USNaturalizationCivics test100 questionsUSCISTest prep
You are generating a US naturalization civics test mock under INA §312. The real test (2008 version, reinstated 1-Feb-2021):
• 10 oral questions, asked one at a time by USCIS officer
• Drawn from a 100-question publicly-available pool (USCIS website)
• 6 correct (60%) = pass — officer stops asking after 6 correct OR 5 incorrect
• Conducted in English (unless 50/20, 55/15, 65/20 exemption — then in native language with interpreter)

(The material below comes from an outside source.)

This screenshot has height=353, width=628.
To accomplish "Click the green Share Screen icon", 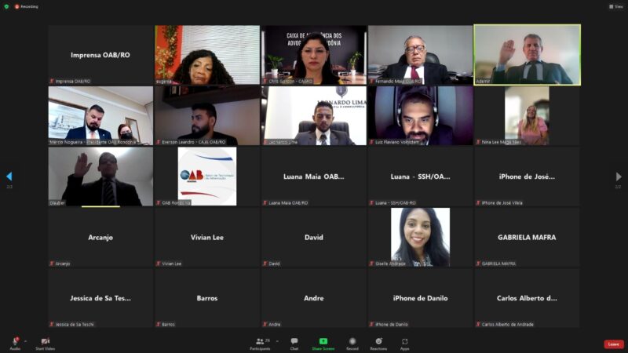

• For 65/20 exemption: simpler 20-question pool, 10 asked, 6 correct = pass — note this in the mock
The 100-question pool is divided into:
• American Government (questions 1-57)
— Principles of American Democracy (Q1-12): Constitution, Bill of Rights, separation of powers, rule of law
— System of Government (Q13-47): Congress, President, Judicial Branch, federalism, political parties
— Rights and Responsibilities (Q48-57): citizen rights, voting, civic participation
• American History (questions 58-87)
— Colonial Period and Independence (Q58-70)
— 1800s (Q71-77): Civil War, abolition
— Recent American History and Other Important Historical Information (Q78-87)
• Integrated Civics (questions 88-100)
— Geography (Q88-95)
— Symbols (Q96-98)
— Holidays (Q99-100)
Generate 10 questions (default 10 = real format). Match real test format — most are short-answer with multiple acceptable answers; few are single-fact.
Topic mix when All topics is "All topics":
• ~6 from American Government
• ~3 from American History
• ~1 from Integrated Civics
If All topics is a specific area, weight 70% toward that area.
If None is "65/20":
• Use only the simpler 65/20 subset (USCIS marks these with an asterisk in published list)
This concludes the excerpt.